What this task involves - In the New York Film Festival article, rewrite everything from "After going entirely" down to "any movie theater.", substituting "virtual" for "digital".

After going entirely digital in 2020 due to COVID-19 concerns, the New York Film Festival is returning to its Upper West Side home starting today. The 59th edition of the festival, running from Sept. 24 to Oct. 10, will feature a lineup that includes 65 narrative features and shorts and 29 documentaries. Selected films will play in one of four sections – Main Slate, Spotlight, Currents or Revival.

Like pre-pandemic years, each NYFF film will screen before an audience at various Lincoln Center theaters including Alice Tully Hall and the Walter Reade Theater. New this year will be proof of a Covid-19 vaccination before entering any movie theater.

The world premiere of Joel Coen’s “The Tragedy of Macbeth” will kick off the 17-day event. The black-and-white film from Apple and A24 starring Frances McDormand and Denzel Washington is the latest adaptation of the classic play by William Shakespeare.

“The Tragedy of Macbeth” will debut at Alice Tully Hall as will Jane Campion’s “The Power of the Dog,” which is this year’s Centerpiece selection, and Pedro Almodóvar’s “Parallel Mothers” – the festival’s closing night film. Both “The Power of the Dog” and “Parallel Mothers’ made their world premieres at the Venice Intl. Film Festival.

Material supplied -
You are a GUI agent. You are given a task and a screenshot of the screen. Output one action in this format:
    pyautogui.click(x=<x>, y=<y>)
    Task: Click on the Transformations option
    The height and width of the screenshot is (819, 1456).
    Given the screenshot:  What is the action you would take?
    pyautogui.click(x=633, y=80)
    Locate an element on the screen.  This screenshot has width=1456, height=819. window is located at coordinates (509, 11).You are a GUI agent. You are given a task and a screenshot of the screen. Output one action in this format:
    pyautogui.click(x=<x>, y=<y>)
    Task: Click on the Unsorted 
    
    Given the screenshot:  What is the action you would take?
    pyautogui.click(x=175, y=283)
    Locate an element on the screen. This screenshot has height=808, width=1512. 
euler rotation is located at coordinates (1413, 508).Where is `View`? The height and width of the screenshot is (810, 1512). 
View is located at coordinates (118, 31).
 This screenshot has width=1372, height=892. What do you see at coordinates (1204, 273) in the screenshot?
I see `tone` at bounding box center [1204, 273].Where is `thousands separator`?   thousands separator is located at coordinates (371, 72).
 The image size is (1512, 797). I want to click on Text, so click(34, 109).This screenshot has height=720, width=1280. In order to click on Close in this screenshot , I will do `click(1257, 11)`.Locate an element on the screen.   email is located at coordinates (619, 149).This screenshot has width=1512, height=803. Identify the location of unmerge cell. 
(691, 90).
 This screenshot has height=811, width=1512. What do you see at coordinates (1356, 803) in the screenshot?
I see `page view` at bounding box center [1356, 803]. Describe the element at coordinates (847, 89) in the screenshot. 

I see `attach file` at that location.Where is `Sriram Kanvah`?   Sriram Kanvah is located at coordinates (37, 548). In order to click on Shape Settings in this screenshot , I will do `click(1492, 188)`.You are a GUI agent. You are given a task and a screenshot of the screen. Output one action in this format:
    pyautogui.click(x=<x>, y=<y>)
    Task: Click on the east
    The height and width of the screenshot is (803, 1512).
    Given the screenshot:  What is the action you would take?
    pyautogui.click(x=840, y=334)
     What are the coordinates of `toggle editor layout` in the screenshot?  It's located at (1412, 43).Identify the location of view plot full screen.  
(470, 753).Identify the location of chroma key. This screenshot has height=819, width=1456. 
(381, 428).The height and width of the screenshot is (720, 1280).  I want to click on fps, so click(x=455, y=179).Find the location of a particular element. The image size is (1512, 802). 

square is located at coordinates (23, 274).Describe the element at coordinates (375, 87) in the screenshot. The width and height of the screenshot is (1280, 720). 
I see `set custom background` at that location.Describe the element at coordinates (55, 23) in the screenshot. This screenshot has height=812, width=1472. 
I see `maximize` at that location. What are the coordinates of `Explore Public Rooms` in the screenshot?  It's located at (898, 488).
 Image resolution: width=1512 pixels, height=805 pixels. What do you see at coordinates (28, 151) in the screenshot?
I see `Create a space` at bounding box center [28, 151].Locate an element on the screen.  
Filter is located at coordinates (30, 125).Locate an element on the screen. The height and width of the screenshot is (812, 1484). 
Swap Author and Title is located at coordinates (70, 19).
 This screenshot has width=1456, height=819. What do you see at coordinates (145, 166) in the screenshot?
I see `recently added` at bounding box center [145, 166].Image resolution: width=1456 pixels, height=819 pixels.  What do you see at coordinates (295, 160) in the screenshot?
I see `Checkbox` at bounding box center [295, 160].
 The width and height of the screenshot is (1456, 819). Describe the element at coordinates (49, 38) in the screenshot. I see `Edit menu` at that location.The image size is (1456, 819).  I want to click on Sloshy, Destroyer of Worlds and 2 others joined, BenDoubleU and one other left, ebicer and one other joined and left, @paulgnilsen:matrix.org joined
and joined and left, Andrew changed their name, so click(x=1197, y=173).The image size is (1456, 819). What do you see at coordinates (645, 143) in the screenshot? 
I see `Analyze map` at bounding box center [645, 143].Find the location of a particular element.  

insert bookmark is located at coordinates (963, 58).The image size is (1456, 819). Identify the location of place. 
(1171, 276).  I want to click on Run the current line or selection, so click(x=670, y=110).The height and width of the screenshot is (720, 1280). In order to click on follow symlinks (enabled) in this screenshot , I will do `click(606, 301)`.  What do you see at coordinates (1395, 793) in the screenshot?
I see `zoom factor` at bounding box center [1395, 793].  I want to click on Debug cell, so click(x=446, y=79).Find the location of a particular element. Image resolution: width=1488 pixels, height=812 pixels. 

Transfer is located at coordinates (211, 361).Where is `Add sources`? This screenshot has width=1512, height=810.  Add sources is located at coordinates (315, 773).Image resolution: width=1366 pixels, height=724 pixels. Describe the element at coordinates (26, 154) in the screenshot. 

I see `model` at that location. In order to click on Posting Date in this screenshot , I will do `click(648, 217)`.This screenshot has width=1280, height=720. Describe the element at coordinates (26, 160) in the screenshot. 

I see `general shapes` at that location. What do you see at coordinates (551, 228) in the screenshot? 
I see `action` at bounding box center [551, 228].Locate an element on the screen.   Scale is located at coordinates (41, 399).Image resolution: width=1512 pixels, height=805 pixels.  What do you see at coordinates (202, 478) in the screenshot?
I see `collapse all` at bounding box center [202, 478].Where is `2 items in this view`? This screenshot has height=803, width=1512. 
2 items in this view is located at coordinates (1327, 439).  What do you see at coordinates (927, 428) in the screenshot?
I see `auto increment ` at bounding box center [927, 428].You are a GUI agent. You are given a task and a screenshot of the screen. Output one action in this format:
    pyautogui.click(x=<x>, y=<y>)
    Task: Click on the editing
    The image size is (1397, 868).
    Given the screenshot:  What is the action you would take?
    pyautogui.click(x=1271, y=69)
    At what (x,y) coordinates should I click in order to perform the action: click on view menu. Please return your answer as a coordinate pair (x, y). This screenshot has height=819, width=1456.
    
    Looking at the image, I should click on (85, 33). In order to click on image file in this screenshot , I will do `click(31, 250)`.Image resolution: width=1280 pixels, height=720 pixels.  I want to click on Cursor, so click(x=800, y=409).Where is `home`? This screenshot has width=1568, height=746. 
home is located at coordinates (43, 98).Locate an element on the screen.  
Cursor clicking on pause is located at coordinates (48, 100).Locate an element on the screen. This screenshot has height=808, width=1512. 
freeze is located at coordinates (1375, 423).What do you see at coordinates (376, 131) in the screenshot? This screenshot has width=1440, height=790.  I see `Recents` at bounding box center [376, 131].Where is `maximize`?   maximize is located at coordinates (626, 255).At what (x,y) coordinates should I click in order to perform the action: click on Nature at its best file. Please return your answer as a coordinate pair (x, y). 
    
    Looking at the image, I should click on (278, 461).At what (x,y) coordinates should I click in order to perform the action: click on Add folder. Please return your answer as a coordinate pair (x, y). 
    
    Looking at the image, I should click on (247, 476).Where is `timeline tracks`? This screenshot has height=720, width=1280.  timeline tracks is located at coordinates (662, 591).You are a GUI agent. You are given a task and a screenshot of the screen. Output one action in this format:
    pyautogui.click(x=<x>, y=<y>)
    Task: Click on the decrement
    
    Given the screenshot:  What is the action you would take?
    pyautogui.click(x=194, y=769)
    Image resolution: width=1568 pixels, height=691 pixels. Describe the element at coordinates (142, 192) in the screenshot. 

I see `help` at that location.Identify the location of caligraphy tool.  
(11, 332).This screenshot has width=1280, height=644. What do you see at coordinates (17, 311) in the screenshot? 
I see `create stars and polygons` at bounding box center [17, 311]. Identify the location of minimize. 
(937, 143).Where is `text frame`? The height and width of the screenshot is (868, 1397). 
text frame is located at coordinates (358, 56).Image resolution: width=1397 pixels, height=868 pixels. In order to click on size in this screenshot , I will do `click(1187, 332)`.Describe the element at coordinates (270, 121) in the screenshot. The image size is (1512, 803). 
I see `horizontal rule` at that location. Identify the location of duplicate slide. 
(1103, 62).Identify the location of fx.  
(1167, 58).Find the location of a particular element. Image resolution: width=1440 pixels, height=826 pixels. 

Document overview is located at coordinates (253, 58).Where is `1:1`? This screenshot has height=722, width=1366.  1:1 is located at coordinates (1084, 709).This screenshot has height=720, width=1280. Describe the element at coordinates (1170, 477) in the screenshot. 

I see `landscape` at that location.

Your solution -
After going entirely virtual in 2020 due to COVID-19 concerns, the New York Film Festival is returning to its Upper West Side home starting today. The 59th edition of the festival, running from Sept. 24 to Oct. 10, will feature a lineup that includes 65 narrative features and shorts and 29 documentaries. Selected films will play in one of four sections – Main Slate, Spotlight, Currents or Revival.

Like pre-pandemic years, each NYFF film will screen before an audience at various Lincoln Center theaters including Alice Tully Hall and the Walter Reade Theater. New this year will be proof of a Covid-19 vaccination before entering any movie theater.